The IAEA inspectors have already visited the Arak facility on December 8. Access to a 3-memeber team to the Gachin mine was provided on January 29. The IAEA Director General Yukiya Amano said on Friday that the stage was now set for handling the "more difficult" issues pertaining to Tehran's nuclear programme.
"We certainly wish to include issues with possible military dimensions in future steps ... We have already discussed it and will continue to discuss it at the next meeting" between the IAEA and Iran on February 8, said Mr. Amano.
Anticipating a phased lifting of sanctions, western oil companies are already making hectic preparations to enter Iran's lucrative oil and gas sector. A senior Iranian oil official said that following the implementation of the Geneva nuclear deal, world oil giants plan to return to Iran's market.

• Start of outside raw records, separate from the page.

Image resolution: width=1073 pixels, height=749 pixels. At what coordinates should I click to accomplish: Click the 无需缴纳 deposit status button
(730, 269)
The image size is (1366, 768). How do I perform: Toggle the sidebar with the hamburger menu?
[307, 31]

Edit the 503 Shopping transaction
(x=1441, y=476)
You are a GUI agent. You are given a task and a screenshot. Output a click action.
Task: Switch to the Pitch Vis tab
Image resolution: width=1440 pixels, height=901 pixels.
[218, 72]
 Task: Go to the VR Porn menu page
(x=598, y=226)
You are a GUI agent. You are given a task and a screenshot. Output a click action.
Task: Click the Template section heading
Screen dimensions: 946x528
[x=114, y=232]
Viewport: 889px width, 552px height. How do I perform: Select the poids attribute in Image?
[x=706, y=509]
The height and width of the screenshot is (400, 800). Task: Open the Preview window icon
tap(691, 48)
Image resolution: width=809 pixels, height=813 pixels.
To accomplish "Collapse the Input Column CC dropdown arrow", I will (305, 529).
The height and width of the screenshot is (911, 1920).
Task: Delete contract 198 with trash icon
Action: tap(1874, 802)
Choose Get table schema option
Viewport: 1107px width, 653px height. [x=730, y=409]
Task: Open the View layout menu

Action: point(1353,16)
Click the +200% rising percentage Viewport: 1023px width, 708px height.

"Companies like (Royal Dutch) Shell and British Petroleum (BP), Malaysia's Petronas, Spain's Repsol and several other big world oil and gas companies will return to Iran and oil activities with these companies will resume," said Mohammad Souri, an adviser to Iran's oil minister.
A former managing director of the National Iranian Tanker Company (NITC), Mr. Souri said that the Iran wanted to attract investments worth $ 150 billion to its hydrocarbon sector, which included the development of the giant South pars gas field.
In step with the breakthrough in the nuclear dialogue, Iran's President, Hassan Rouhani met 30 top international oil company
officials last month at the World Economic Forum (WEF) in Davos, Switzerland.
On Tuesday, U.S. President Barack Obama announced during his state of the union address that he would veto any legislation being considered by Congress to impose fresh economic sanctions on Iran, signaling the administration's commitment to uninterruptedly carry forward the on-going nuclear dialogue with Tehran.